## Exercise passage
We must resist the NSW government’s return to school plan

Fury is increasing among students, families and school staff in New South Wales over the government’s plan for Year 12 students and their teachers to return to school while the coronavirus outbreak remains out of control.

Many are dumbfounded that students and staff will be forced on 16 August into poorly ventilated school buildings for revision and trial exams. The announcement came as the government also revealed that 25 percent of active COVID-19 cases in Greater Sydney are aged nineteen or under, despite most not being in school for the last five or six weeks. That’s more than 560 young people—a number that is growing every day.

The overwhelming majority of Year 12 students will be unvaccinated. So will most of the teachers and other staff. All 19,000 students from the eight most COVID affected Sydney local government areas will receive their first jab from 9 August, but they can expect 35 percent protection from symptomatic infection, according to research from Public Health England, where living with the Delta virus has caused a spike in hospitalisations and deaths. And even that limited protection will not kick in until a week after the return to school. For the other 51,000 students, there will be no vaccination at all.

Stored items
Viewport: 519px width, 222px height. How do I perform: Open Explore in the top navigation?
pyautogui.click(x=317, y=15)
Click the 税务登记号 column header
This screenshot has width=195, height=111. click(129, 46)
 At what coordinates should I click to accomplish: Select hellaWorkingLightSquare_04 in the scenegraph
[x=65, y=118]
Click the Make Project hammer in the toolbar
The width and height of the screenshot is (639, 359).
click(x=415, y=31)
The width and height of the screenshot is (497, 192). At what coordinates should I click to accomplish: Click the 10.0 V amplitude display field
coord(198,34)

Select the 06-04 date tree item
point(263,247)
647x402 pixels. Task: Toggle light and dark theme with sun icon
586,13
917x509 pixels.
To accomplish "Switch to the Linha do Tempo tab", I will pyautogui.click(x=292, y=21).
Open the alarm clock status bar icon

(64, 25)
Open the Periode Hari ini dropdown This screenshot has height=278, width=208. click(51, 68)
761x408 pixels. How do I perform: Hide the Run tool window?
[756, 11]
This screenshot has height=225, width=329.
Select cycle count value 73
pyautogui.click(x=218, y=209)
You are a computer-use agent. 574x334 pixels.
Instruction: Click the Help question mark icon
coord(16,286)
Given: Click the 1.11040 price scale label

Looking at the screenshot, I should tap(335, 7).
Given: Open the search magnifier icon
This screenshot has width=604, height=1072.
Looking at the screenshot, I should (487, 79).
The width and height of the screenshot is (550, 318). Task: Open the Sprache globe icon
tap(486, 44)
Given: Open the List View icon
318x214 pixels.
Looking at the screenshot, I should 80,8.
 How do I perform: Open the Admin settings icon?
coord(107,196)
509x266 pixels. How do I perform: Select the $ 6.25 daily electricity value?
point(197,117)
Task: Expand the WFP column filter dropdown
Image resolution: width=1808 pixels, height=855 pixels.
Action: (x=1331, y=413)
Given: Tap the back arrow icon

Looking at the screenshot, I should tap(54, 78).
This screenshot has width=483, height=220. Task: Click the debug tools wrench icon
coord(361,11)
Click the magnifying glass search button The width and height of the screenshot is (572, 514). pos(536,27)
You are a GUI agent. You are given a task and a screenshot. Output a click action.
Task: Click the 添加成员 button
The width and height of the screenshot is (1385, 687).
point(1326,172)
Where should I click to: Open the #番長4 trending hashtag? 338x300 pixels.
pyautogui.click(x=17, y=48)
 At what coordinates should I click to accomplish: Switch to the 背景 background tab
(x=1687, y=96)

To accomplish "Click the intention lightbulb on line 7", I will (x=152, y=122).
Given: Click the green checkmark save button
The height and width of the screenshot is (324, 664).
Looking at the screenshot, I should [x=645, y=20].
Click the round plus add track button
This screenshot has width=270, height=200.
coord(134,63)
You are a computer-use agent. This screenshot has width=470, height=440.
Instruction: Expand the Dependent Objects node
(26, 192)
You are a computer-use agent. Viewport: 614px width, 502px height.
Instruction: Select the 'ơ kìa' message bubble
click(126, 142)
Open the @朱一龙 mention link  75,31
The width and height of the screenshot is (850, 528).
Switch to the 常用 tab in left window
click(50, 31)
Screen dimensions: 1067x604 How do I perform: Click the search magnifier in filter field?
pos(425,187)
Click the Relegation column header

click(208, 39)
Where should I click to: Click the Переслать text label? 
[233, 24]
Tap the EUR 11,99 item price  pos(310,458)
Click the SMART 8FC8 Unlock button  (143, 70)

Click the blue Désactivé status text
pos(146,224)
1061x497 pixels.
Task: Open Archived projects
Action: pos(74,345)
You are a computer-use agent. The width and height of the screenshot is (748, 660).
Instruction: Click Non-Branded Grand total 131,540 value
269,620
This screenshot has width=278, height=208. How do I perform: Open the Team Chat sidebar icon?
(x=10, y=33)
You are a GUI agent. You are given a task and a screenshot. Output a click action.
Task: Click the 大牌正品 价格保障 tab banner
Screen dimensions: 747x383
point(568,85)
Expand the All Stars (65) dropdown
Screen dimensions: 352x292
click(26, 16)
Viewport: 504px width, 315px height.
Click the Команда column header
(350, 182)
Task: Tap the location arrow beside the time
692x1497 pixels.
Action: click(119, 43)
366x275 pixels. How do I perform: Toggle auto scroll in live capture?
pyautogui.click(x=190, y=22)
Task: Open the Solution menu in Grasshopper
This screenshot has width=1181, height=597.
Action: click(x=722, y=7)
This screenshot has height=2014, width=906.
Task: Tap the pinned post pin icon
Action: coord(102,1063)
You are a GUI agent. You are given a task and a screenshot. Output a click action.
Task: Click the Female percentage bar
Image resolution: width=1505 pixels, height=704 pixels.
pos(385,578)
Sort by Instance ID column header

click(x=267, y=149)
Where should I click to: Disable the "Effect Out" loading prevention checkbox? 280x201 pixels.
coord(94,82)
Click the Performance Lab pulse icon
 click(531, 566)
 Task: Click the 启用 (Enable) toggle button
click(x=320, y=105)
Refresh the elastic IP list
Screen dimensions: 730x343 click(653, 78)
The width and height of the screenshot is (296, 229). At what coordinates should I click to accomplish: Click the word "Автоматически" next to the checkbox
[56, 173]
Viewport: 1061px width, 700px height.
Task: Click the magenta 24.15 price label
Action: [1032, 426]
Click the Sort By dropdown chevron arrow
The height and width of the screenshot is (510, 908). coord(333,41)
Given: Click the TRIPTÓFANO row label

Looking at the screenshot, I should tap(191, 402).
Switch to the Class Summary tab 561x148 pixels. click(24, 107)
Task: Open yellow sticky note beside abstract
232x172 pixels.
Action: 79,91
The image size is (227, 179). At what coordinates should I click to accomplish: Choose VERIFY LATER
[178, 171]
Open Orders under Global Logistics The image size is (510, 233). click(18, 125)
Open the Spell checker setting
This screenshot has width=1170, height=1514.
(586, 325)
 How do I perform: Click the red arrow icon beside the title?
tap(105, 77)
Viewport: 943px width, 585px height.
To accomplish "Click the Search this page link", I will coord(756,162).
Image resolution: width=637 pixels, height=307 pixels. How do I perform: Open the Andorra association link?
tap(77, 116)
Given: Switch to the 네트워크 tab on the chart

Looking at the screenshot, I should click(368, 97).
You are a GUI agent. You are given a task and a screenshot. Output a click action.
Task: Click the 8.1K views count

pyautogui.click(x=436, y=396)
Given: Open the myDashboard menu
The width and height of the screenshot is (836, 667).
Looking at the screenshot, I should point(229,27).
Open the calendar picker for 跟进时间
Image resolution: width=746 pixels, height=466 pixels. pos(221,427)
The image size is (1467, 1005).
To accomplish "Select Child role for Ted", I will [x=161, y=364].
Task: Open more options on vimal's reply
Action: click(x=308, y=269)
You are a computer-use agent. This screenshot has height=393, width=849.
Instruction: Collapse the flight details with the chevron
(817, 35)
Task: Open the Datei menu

## Tasks for this exercise
1 > Answer these questions about the article on the NSW return-to-school plan.
(a) On what date will Year 12 students and staff be sent back to school buildings?
(b) What share of active COVID-19 cases in Greater Sydney are aged nineteen or under?
(c) How many students from the eight most COVID-affected Sydney local government areas will receive their first jab?
2 > Copy the article on the NSW return-to-school plan word for word from "The overwhelming majority" to "vaccination at all.".
3 > Pick up the article on the NSW return-to-school plan after its final sentence and carry it on.

## Responses
1 >
(a) 16 August
(b) 25 percent
(c) 19,000

2 >
The overwhelming majority of Year 12 students will be unvaccinated. So will most of the teachers and other staff. All 19,000 students from the eight most COVID affected Sydney local government areas will receive their first jab from 9 August, but they can expect 35 percent protection from symptomatic infection, according to research from Public Health England, where living with the Delta virus has caused a spike in hospitalisations and deaths. And even that limited protection will not kick in until a week after the return to school. For the other 51,000 students, there will be no vaccination at all.

3 >
Scant protection also awaits the thousands of school staff scrambling to get a dose of either AstraZeneca or Pfizer in the next few days—which is especially galling because many have been on vaccination waiting lists for weeks or months and were denied the “essential worker” status their unions campaigned for.

No alternative to attending school has been announced for staff with medical conditions that make them more vulnerable, nor for those with unvaccinated children or family members, nor for those caring for their vulnerable elderly relatives, nor for pregnant teachers who have been advised not to get vaccinated yet.

In little more than two weeks, thousands of students and staff every day will travel across Sydney, many using public transport, to sit in their poorly ventilated classrooms adhering to hastily constructed “COVID safe” plans—which are, bizarrely, still based on the 1.5 metre rule for social distancing, a measure wholly inadequate against a strain that some studies suggest leads to 1,000 times more particles in patients’ airways than the Wuhan strain.

“This will expose students, teachers and families to increased risks of infection and transmission”, Australian Medical Association President Omar Khorshid and AMA NSW President Danielle McMullen said in a 30 July media release calling for tighter lockdown restrictions generally and for the state government to scrap its return to school plan.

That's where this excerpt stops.